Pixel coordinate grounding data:
▽
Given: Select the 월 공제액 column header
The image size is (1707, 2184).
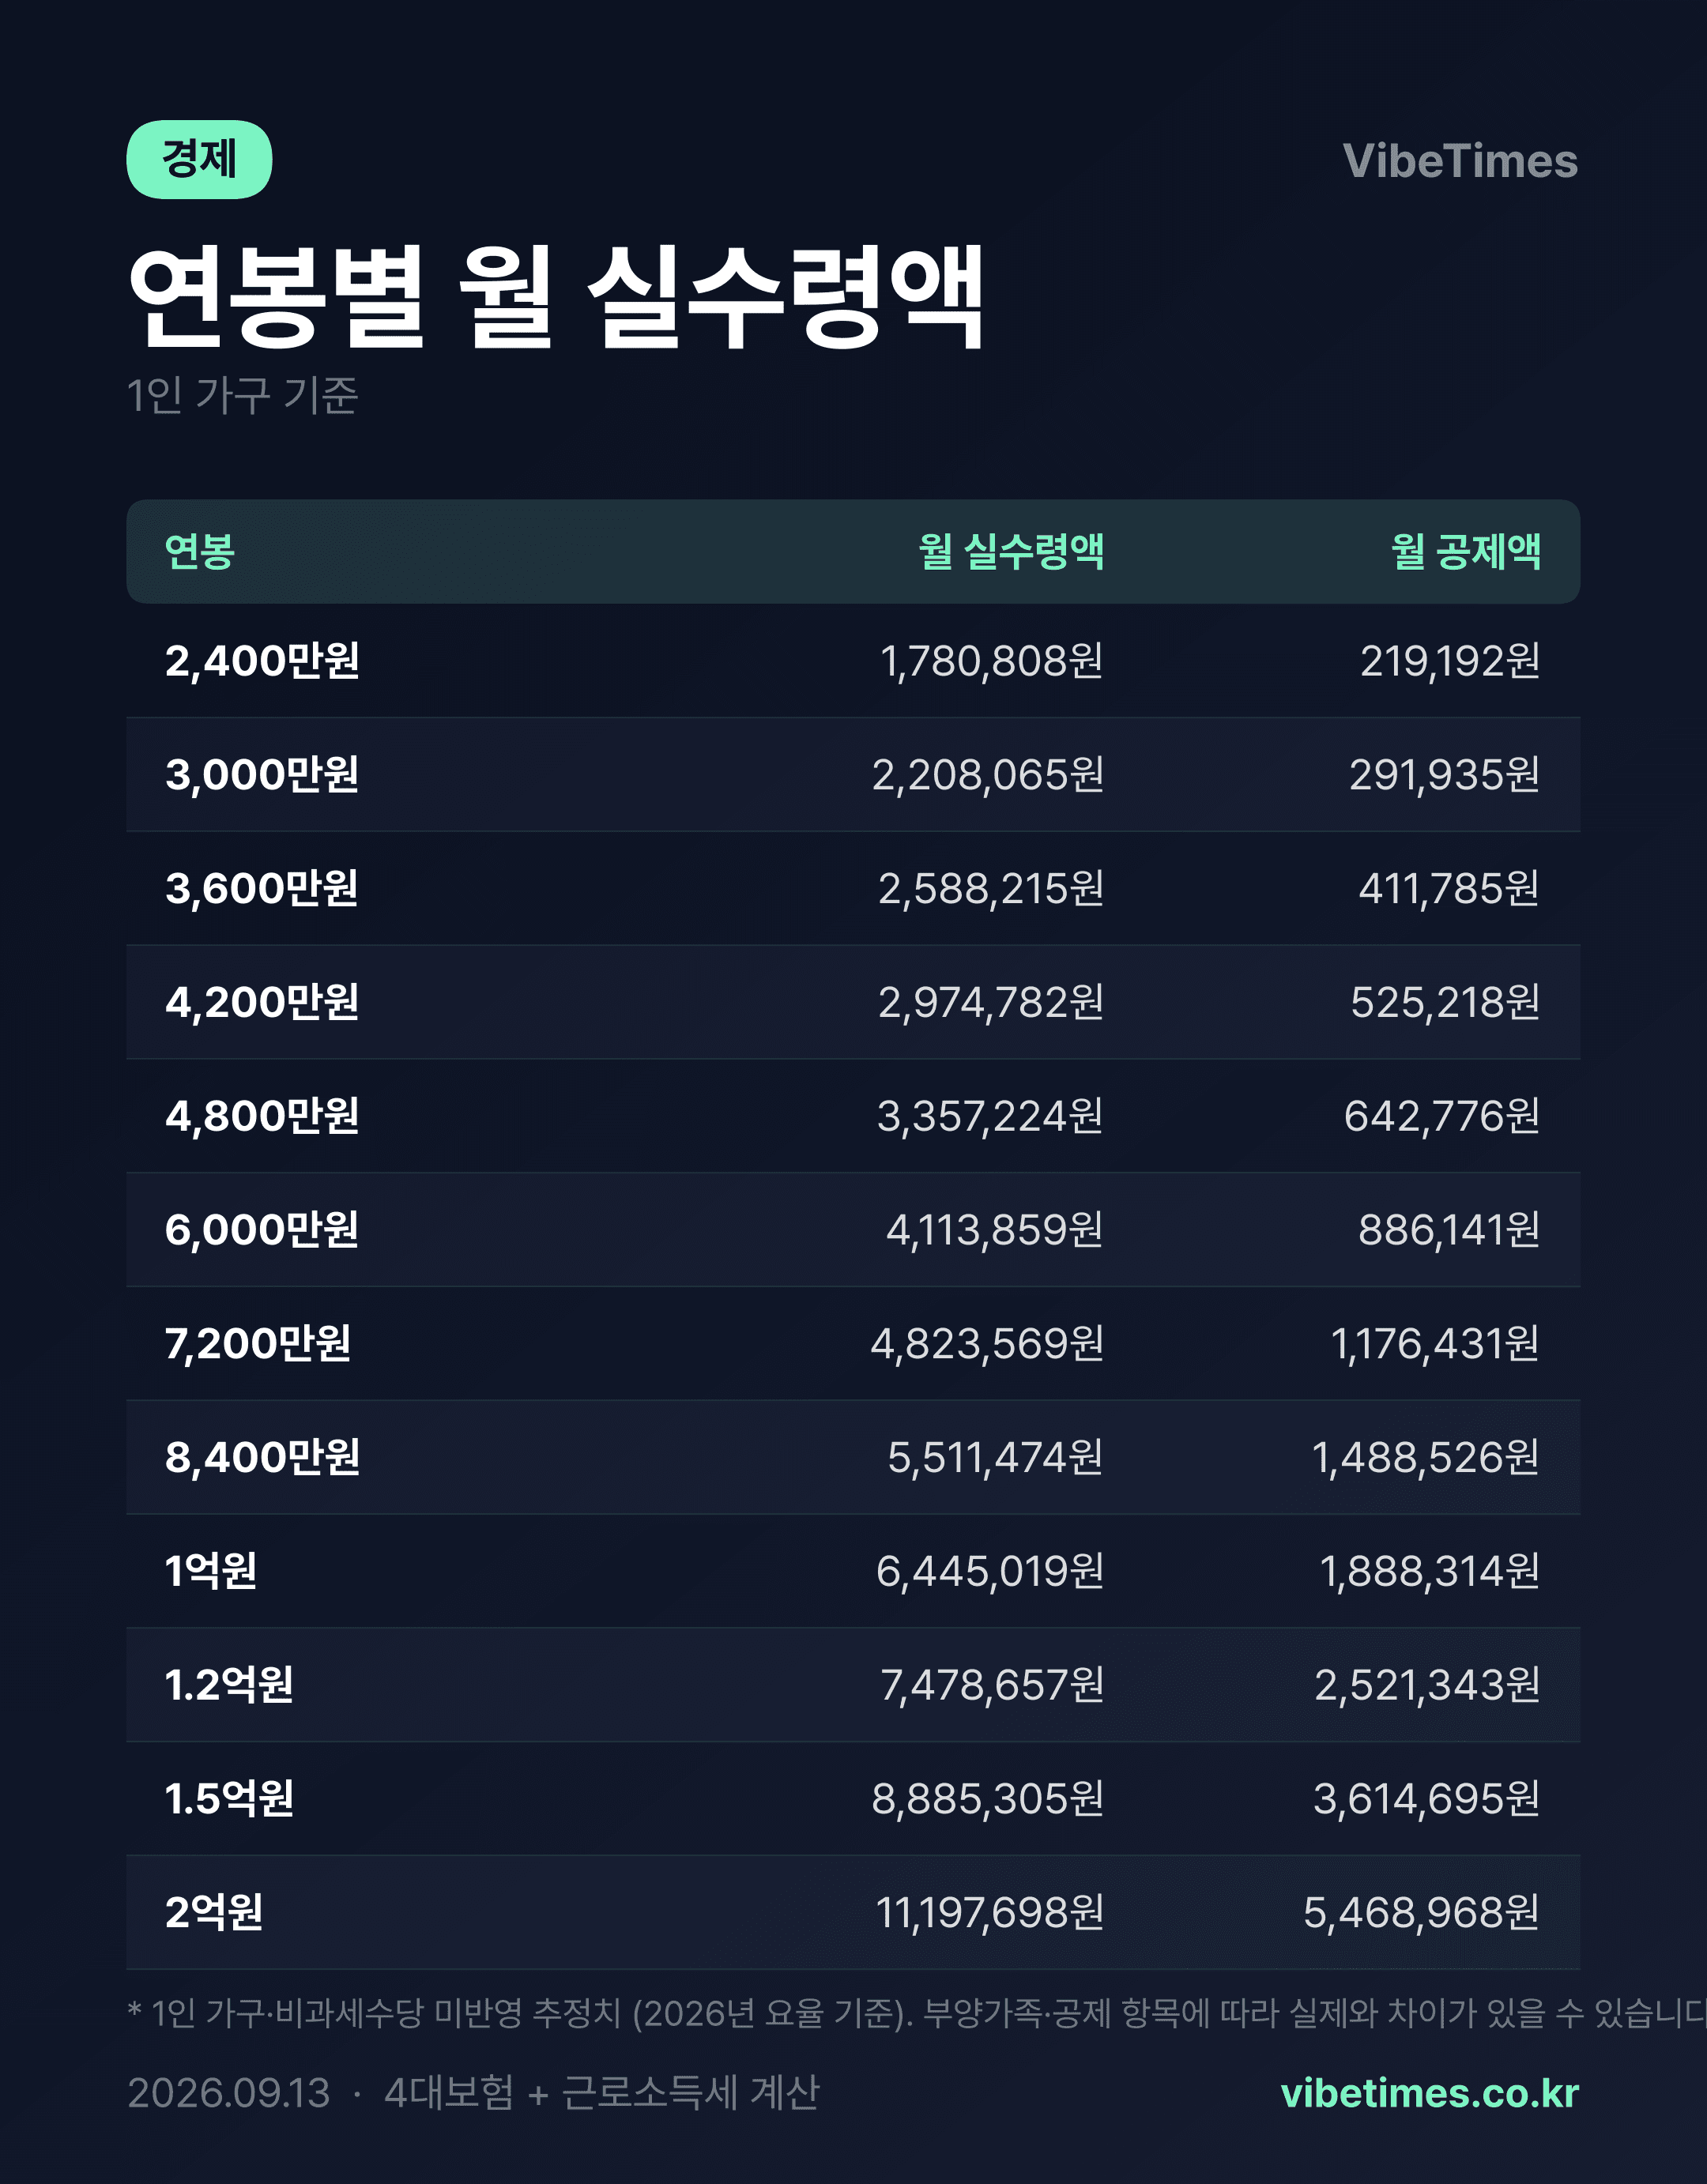Looking at the screenshot, I should (1466, 551).
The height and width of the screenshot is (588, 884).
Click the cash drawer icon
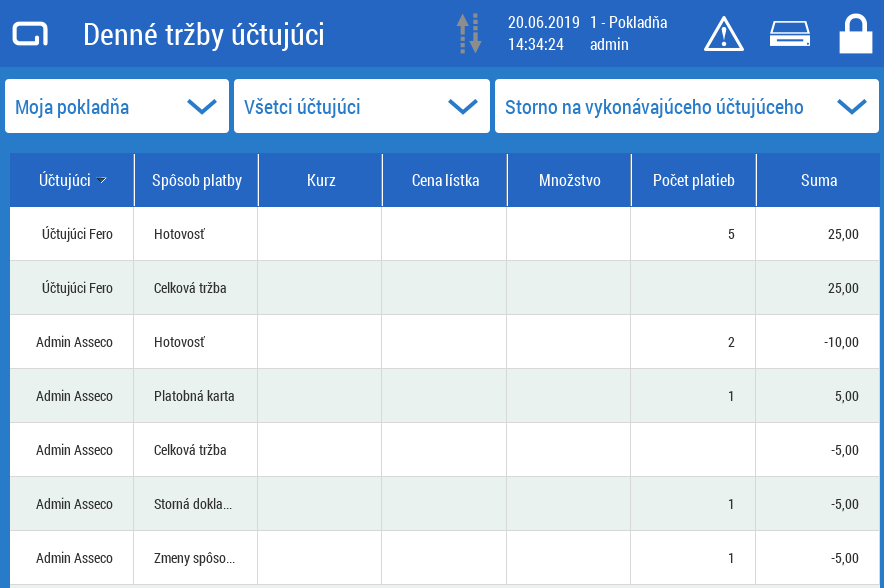(x=788, y=34)
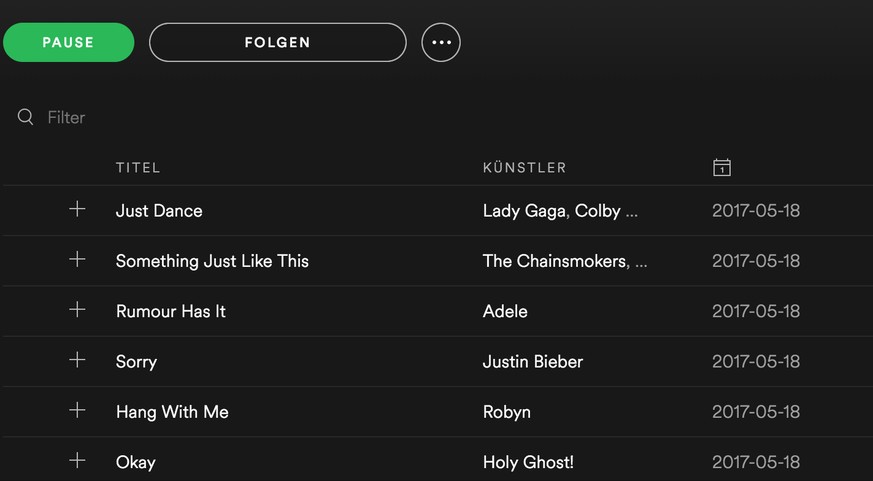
△
◆ WORK INSTRUCTIONS ◆
Could you output every record above exactly as written, leaving out the pictures?

◆ RESPONSE AREA ◆
Given: Select the 월 공제액 column header
The image size is (1707, 2184).
Looking at the screenshot, I should (1466, 551).
The height and width of the screenshot is (588, 884).
Click the cash drawer icon
(x=788, y=34)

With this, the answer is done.